◆ WORK TO BE COMPLETED:
Exactly and only the lines from the line holding "Screen dimensions: 750x520" to the end of the records should be reproduced. Leave pictures out.

Stored items from a collection:
* * *
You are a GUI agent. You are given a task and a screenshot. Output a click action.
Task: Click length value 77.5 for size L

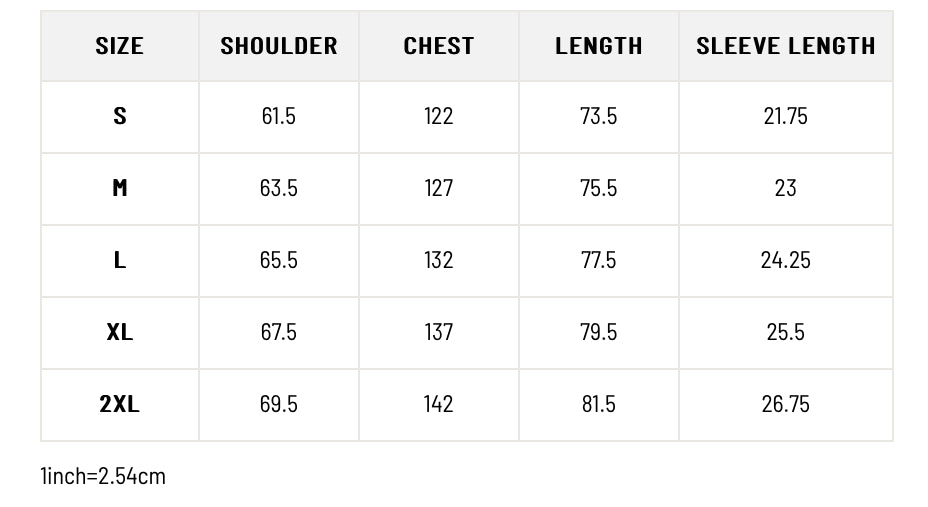[x=599, y=260]
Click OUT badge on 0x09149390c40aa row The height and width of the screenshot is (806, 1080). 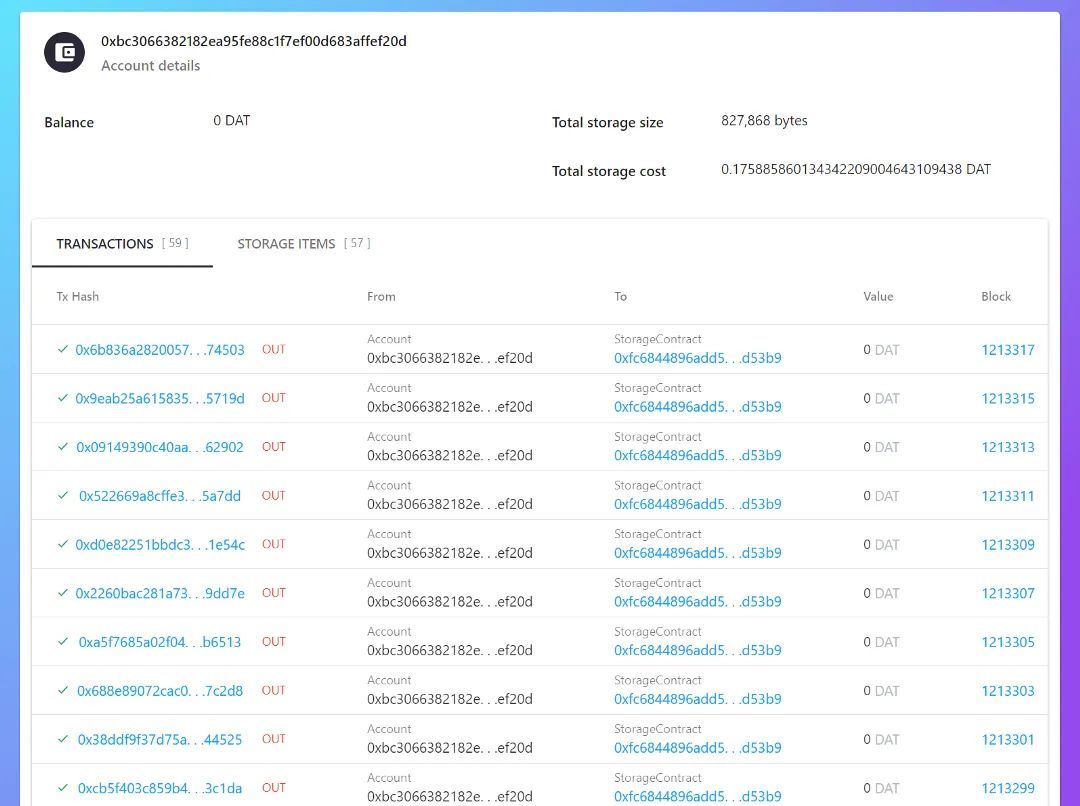click(x=273, y=446)
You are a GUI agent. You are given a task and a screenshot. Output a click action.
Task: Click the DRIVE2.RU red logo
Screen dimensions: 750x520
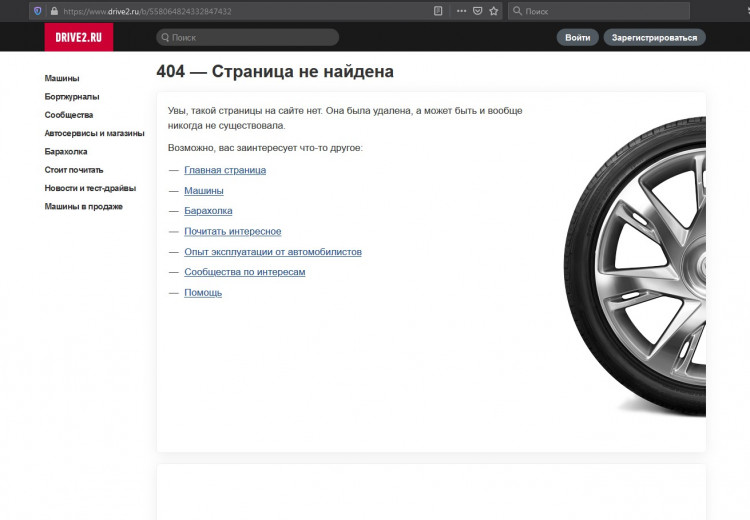tap(79, 37)
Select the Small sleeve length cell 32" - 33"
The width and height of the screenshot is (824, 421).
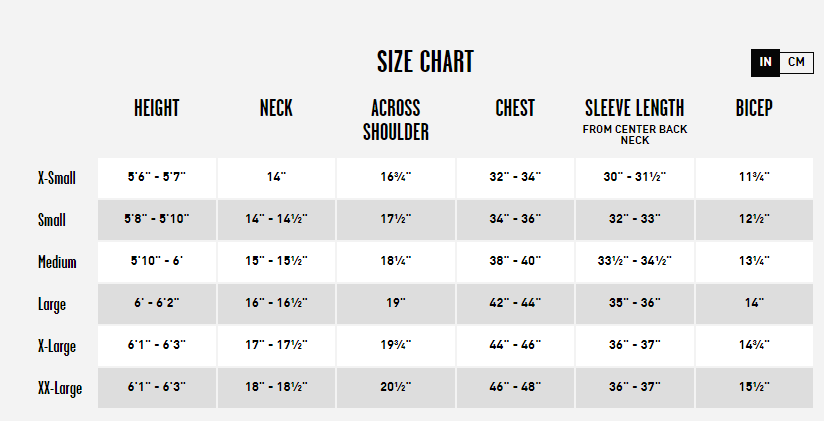coord(635,219)
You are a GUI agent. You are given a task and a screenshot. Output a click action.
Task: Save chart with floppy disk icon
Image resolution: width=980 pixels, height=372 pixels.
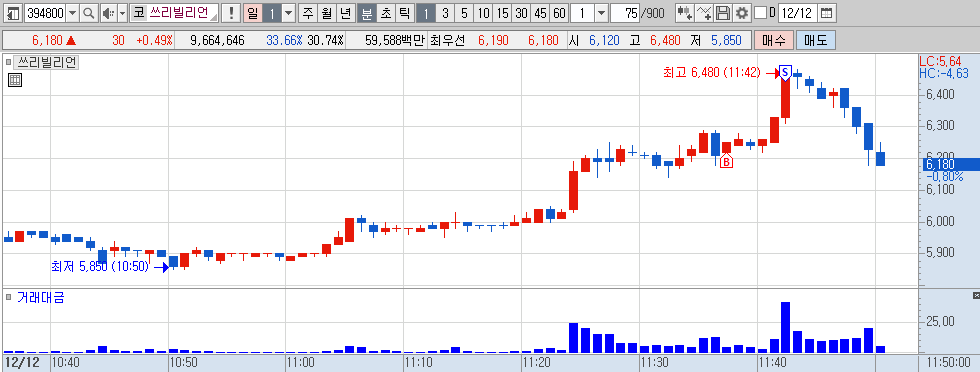point(722,13)
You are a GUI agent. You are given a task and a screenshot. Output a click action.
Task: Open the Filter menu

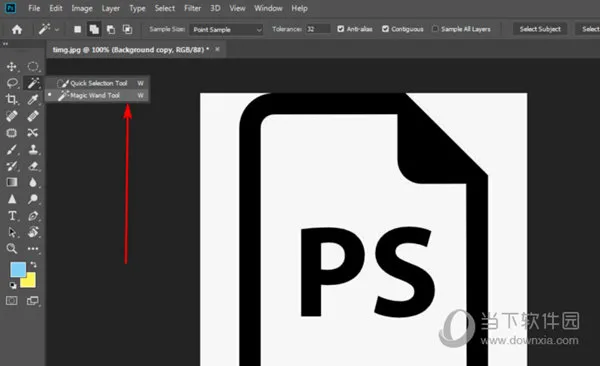pyautogui.click(x=192, y=8)
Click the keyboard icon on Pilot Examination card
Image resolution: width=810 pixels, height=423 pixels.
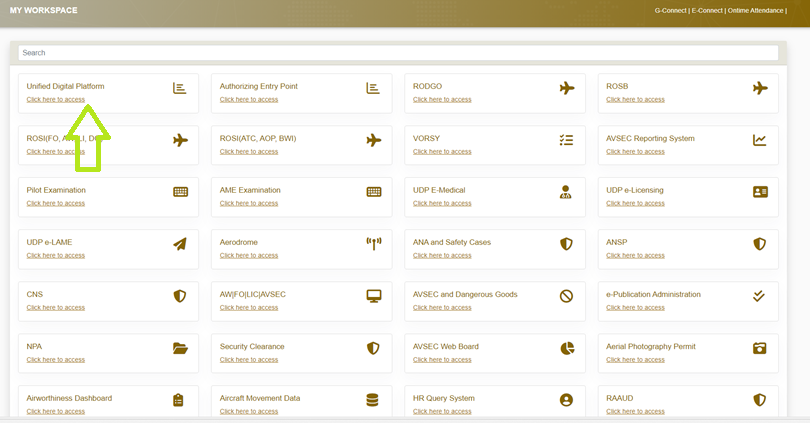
* * *
◆ COMPLETED EXERCISE:
Screen dimensions: 750x520
tap(79, 37)
Select the Small sleeve length cell 32" - 33"
The width and height of the screenshot is (824, 421).
coord(635,219)
You are a GUI agent. You are given a task and a screenshot. Output a click action.
Task: Save chart with floppy disk icon
Image resolution: width=980 pixels, height=372 pixels.
point(722,13)
You are a GUI agent. You are given a task and a screenshot. Output a click action.
Task: Open the Filter menu

pyautogui.click(x=192, y=8)
Click the keyboard icon on Pilot Examination card
Image resolution: width=810 pixels, height=423 pixels.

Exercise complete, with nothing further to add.